What happened? Calculation of the example tree according to gate-by-gate calculations reveals a significant deviation!
The original fault tree was constructed under the assumption that the generation of power was based purely on a 2 out of 4 redundancy of generators. Once initiated down this path the generation of second order events leading to the top event became unlikely. Clearly, from a causal perspective if both engines fail there would be no means for generation of power. Likewise, if a single engine were to fail and one of the generators on the other side were to fail only one generator would remain available. Finally, if either engine or any operating generator were to fail there would be a dependency on the computer and switching systems to activate a stand-by. These cases were specifically modeled in a causal fashion during construction of the original fault tree. It is almost magical that the cut set analysis is able to identify these events.

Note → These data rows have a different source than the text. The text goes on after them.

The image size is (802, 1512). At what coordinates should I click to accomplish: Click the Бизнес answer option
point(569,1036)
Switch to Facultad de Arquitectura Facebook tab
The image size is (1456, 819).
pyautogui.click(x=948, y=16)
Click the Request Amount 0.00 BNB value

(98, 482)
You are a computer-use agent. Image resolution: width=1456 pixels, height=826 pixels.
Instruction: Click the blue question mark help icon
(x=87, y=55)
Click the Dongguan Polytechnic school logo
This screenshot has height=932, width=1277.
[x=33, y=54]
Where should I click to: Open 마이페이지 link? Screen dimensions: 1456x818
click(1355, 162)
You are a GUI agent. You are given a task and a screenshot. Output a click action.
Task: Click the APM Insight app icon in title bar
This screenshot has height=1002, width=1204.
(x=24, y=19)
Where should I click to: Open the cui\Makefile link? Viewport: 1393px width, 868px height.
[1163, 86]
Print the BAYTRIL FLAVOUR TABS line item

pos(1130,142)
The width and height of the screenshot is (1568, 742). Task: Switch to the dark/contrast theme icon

The situation demonstrated by this example has lead some practitioners to eschew gate-by-gate calculation whatsoever. In reality it appears that fault tree practitioners should be aware of the risks and utilize cut set analysis to check their work. One could argue that much of this risk is due to inaccurate fault tree construction; however, cut set analysis is available to aid in checking such oversights and is invaluable for that purpose.
It is left as a student exercise to build an alternative fault tree based on the knowledge gained through cut set analysis. Start with a causal approach rather than functional. A faithfully developed solution will result in the same minimal cutsets, but likely produce close agreement with the MCUB upon gate-by-gate calculation.